Dataset records ::
────────────────

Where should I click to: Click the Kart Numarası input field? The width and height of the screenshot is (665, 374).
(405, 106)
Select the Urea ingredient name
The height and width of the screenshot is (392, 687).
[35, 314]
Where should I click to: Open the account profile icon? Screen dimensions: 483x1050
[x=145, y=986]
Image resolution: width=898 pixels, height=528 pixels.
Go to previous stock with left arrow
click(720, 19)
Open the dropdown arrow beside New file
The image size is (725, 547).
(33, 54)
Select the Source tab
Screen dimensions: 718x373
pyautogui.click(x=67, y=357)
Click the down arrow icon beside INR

────────────────

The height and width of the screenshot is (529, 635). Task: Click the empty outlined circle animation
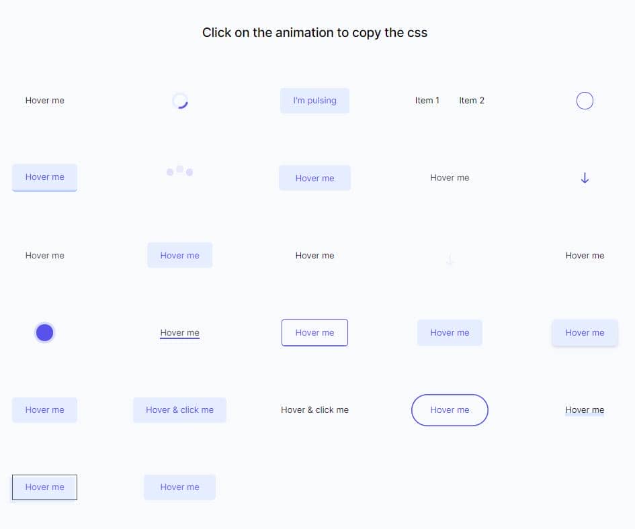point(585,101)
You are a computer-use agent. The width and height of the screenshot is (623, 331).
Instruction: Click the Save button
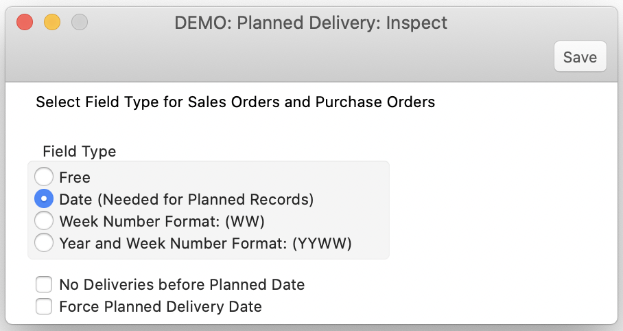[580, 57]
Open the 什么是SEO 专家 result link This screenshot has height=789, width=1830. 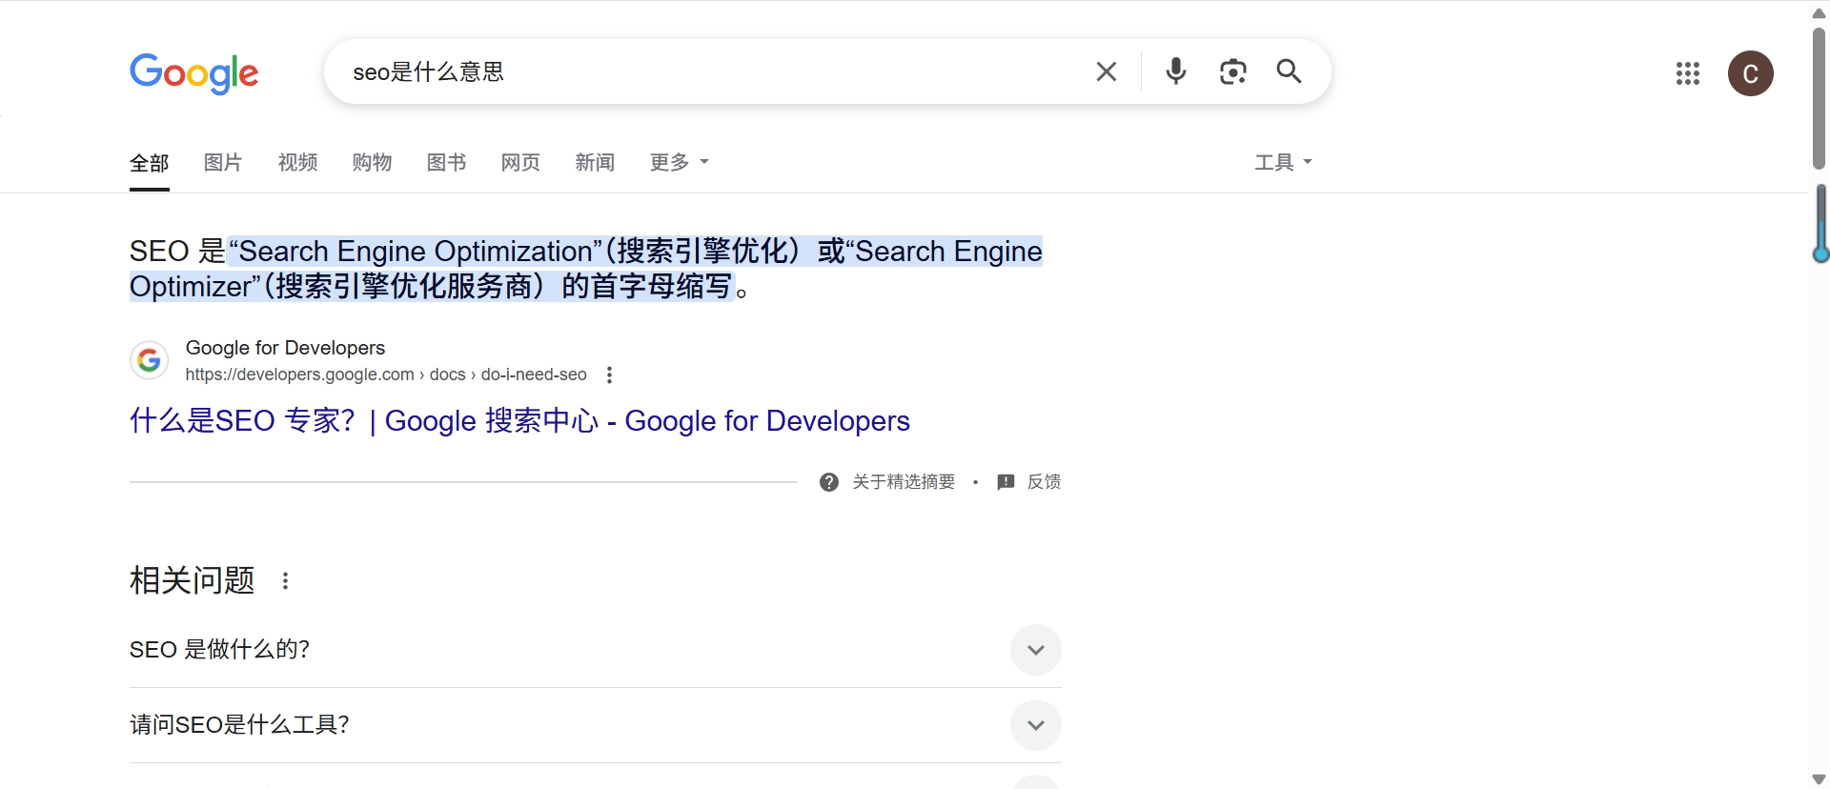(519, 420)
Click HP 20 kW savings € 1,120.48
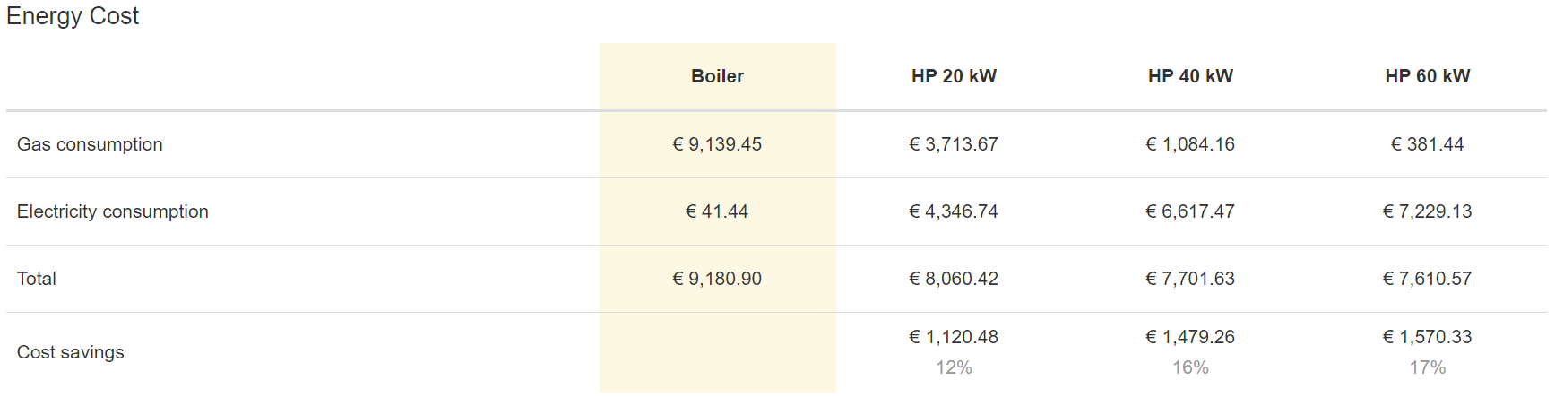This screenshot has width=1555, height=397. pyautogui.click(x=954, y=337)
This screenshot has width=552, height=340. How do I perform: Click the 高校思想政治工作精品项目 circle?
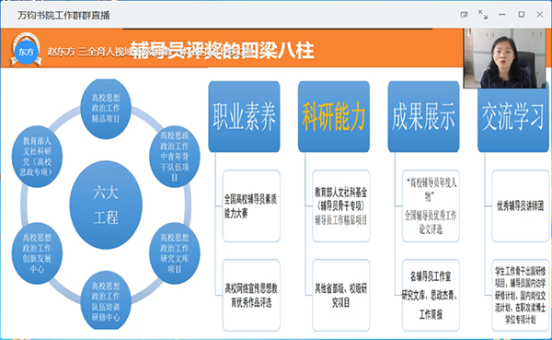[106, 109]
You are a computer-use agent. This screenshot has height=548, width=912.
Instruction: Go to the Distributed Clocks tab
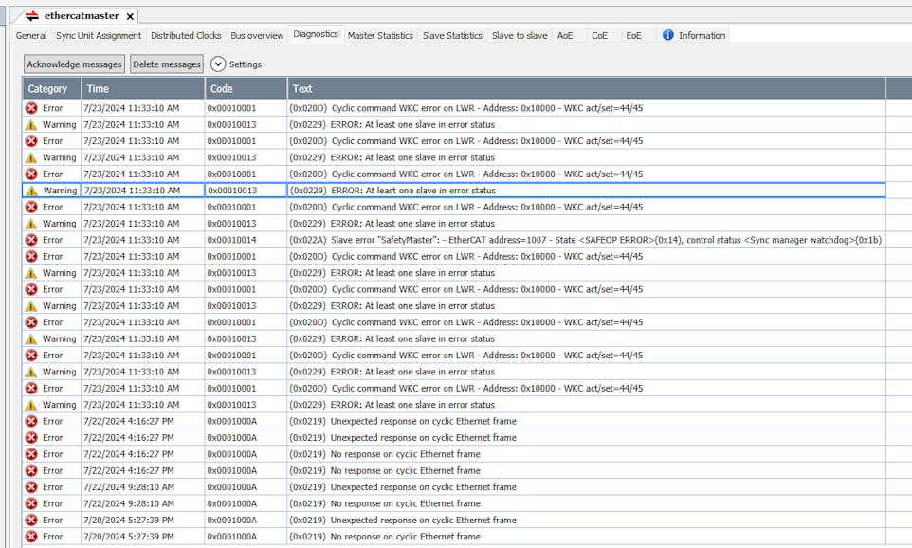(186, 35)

────────────────

Assignment ::
Of the entries listed above, reproduce only the lines starting at the line containing "The height and width of the screenshot is (392, 687)." and ending at the line containing "Click the down arrow icon beside INR". Include both, exactly as they stand.

Output ::
The height and width of the screenshot is (392, 687).
[35, 314]
Where should I click to: Open the account profile icon? Screen dimensions: 483x1050
[x=145, y=986]
Image resolution: width=898 pixels, height=528 pixels.
Go to previous stock with left arrow
click(720, 19)
Open the dropdown arrow beside New file
The image size is (725, 547).
(33, 54)
Select the Source tab
Screen dimensions: 718x373
pyautogui.click(x=67, y=357)
Click the down arrow icon beside INR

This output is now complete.